Задания
1) Перепишите рецензию, взяв всё от «Вторая книга Вячеслава» и вплоть до «мог бы опираться.», и поменяйте в этом куске «чувствам» на «ощущениям».
2) Допишите рецензию на книгу стихов Вячеслава Попова дальше, начав сразу после её последнего предложения.

Текст для работы
○ ○ ○ ○ ○
ОЛЬГА БАЛЛА

Рассматривая швы тончайшей пустоты

Вячеслав Попов. Быстротеченск и окрестности. — М.: ОГИ, 2025. — 172 с.

Вторая книга Вячеслава Попова, вышедшая через четыре года после первой, «Там» М.: ОГИ, 2021), подтверждает и усиливает сложившееся на основе предыдущей книги автора представление об аскетичности его поэтики — и о смыслах этой аскетичности. Попов говорит, казалось бы, о предметах исключительно конкретных, точечных, ограниченных собственными пределами, поддающихся пяти доступным человеку чувствам. На самом деле в этой книге он предстаёт нам как поэт последовательно метафизический. И это при том, что прямых метафизических высказываний у него нет или почти нет — и совсем, кажется, нет религиозной основы, на которую поэт мог бы опираться.

На видимой глазу поверхности он оставляет гораздо меньше того, что скрыто. Вообще-то кажется, что под этой видимой и осязаемой поверхностью, в точности как под тонким льдом открывающего книгу стихотворения, просвечивает бездна; и, подобно тому же льду, удерживающий нас от этой бездны слой (чего? — существования, затвердевшего в своей очевидности) тонок и вследствие того ненадёжен.

первый лёд — чёрный
хорошо пропускает свет
мы на нём оставляем чёткий
состоящий из трещин след

Поэтическая речь Попова — отчётливо (обманчиво?) ясная — как график (или — как графика; не дело рецензента говорить об оформлении книг, но тут невозможно об этом не сказать: соответствие тексту чёрно-белой графики обложки и страниц, отделяющих части книги друг от друга, близко к идеальному, если и вовсе не таково), точная, как чертёж, компактная, как формулы, подчёркнуто простая (иногда подумаешь: не упрощённая ли?), даже несколько зажатая в своей дисциплинированности: все слова — в строгом словарном значении. Именно вследствие того она и таинственна: понятно, что все эти знаки здесь лишь затем, чтобы как можно более внятно указывать на нечто за собственными пределами. Отсюда и сдержанность речи: чтобы она не мешала, не отвлекала внимания, не застилала взгляда своей самоценностью. Отсюда и преобладающая в книге старая добрая, (не нарочито ли?) традиционная, до некоторой даже архаичности, силлабо-тоника: чтобы удерживала речь в рамках, в том числе — в рамках привычного, уже освоенного читательским опытом. Чтобы, опять же, не отвлекаться, не отвлекаться.
○ ○ ○ ○ ○
Исходные данные
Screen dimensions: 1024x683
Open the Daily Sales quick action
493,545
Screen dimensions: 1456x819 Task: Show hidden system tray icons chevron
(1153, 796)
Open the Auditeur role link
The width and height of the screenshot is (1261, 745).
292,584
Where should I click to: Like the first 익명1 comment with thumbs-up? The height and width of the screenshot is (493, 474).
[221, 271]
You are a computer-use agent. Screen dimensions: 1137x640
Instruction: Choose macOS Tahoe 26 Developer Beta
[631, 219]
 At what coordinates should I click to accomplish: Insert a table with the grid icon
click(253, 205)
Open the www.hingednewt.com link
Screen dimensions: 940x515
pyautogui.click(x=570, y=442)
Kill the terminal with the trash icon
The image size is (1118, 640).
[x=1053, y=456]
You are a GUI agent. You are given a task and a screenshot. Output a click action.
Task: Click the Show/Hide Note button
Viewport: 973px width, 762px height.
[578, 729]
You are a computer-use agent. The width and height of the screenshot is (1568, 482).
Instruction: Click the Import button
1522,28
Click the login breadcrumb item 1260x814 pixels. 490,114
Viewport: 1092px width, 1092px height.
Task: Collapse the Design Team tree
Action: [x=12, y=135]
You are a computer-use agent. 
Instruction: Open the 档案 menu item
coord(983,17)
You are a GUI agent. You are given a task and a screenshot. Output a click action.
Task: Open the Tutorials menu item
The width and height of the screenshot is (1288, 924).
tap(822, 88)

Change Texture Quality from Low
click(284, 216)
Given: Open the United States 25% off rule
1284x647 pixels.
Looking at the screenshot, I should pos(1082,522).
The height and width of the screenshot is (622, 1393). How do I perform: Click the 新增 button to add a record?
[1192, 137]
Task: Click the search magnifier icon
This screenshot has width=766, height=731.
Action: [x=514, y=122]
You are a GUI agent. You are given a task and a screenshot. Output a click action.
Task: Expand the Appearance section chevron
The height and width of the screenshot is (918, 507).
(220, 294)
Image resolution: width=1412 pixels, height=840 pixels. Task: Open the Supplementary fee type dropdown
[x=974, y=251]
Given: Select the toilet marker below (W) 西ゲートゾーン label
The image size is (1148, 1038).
○ ○ ○ ○ ○
Ожидаемые ответы
1)
Вторая книга Вячеслава Попова, вышедшая через четыре года после первой, «Там» М.: ОГИ, 2021), подтверждает и усиливает сложившееся на основе предыдущей книги автора представление об аскетичности его поэтики — и о смыслах этой аскетичности. Попов говорит, казалось бы, о предметах исключительно конкретных, точечных, ограниченных собственными пределами, поддающихся пяти доступным человеку ощущениям. На самом деле в этой книге он предстаёт нам как поэт последовательно метафизический. И это при том, что прямых метафизических высказываний у него нет или почти нет — и совсем, кажется, нет религиозной основы, на которую поэт мог бы опираться.

2)
снег скрипит под ногами
расступились дома
так большими шагами
наступает зима

(Невозможно не слышать в этом «зимнем» — втором в книге, уточняющем взгляд — стихотворении прямую отсылку — и словесную, и ритмическую, интонационную, мелодическую — к тому, кушнеровскому, из другой культурной эпохи, в котором человеку, ко всему привыкающему, упорно, год за годом, в белом конверте пишет зима — обещая ему бессмертие, а тот ей не отвечает. Кажется, тут происходит то же самое.)

Кажется и то, что этих текстов не задевает время (вернее, ещё как задевает, но не то, что на календаре, а — большое, метафизическое), что многие из них могли бы быть написаны и, скажем, в семидесятых-восьмидесятых годах минувшего столетия, ещё тесно связанных поэтически со столетием позапрошлым (на самом деле опять же нет, потому что мироощущение совсем другое). Эта как бы архаичность инструментальна: с её помощью стихи Попова, как бы вынутые из актуального времени, говорят о том, что и глубже забот эпохи, и неизменнее их.

Стоит строфой огней слезливых,
как в горле ком, доходный дом,
о, сколько жизней несчастливых
там ищут выход днём с огнём!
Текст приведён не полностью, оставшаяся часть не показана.